Brief 1:
In the abstract on pore-scale dissolution, what example of rapid dissolution is given?
Brief 2:
Continue the abstract on pore-scale dissolution from the point where it stops.

Source extract:
- - -
(535c) Dissolution at the Pore Scale: Comparing Simulations and Experiments | AIChE

(535c) Dissolution at the Pore Scale: Comparing Simulations and Experiments

Authors 

Ladd, T. - Presenter, University of Florida
Starchenko, V., Oak Ridge National Laboratory
Dutka, F., University of Warsaw
Szymczak, P., University of Warsaw
Flow and transport in porous media is usually modeled at the Darcy scale, where the system is comprised of representative elementary volumes (REV's) described by average properties such as porosity, permeability, dispersion coefficients, and reactive surface area. Although this allows large volumes to be simulated efficiently, there are serious difficulties in developing suitable models for the properties of the REV's. When there is rapid dissolution, such as when brine pressurized with CO2 encounters calcite, even the validity of the averaging process is called into doubt by the strong gradients in concentration within a single REV.
- - -
Dataset excerpt:

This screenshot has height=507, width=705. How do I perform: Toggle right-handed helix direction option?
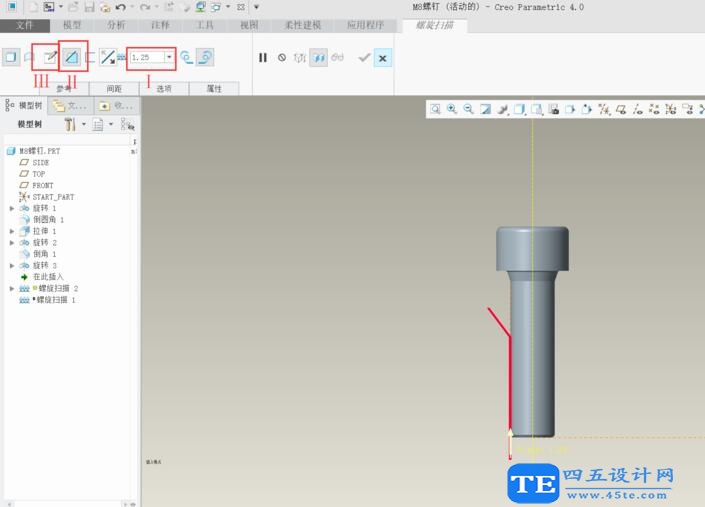(x=205, y=58)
- - -
Task result 1:
Brine pressurized with CO2 encountering calcite.

Task result 2:
Pore-scale modeling overcomes many of the limitations of Darcy-scale models, albeit at much greater computational cost. Nevertheless, it is not yet clear that a single set of parameters – fluid viscosity, ion diffusion coefficients, and surface reaction rates – can consistently describe the dissolution of samples with different pore structures. Here we describe some preliminary results of comparisons of numerical simulations of the dissolution of a soluble cylinder with microfluidic experiments, and with approximate calculations from conformal mapping.

The numerical simulations used a finite-volume discretization, with an unstructured mesh that conforms to the shape of the dissolving object. By exploiting the intrinsic separation of time scales between transport and dissolution, precise simulations can be carried out with limited computational resources. We used the OpenFOAM toolkit with customized libraries to support mesh motion and relaxation around the dissolving object. Simulations take a few hours, in comparison with 1 month for the laboratory experiments.

Results will focus on the evolving shape of the dissolving cylinder. Because of the flow, the cylinder has a broken front-to-back symmetry, and develops a sharp cusp near the tail. The shapes predicted by numerical simulations can always be overlaid with the experimental measurements for the same total area.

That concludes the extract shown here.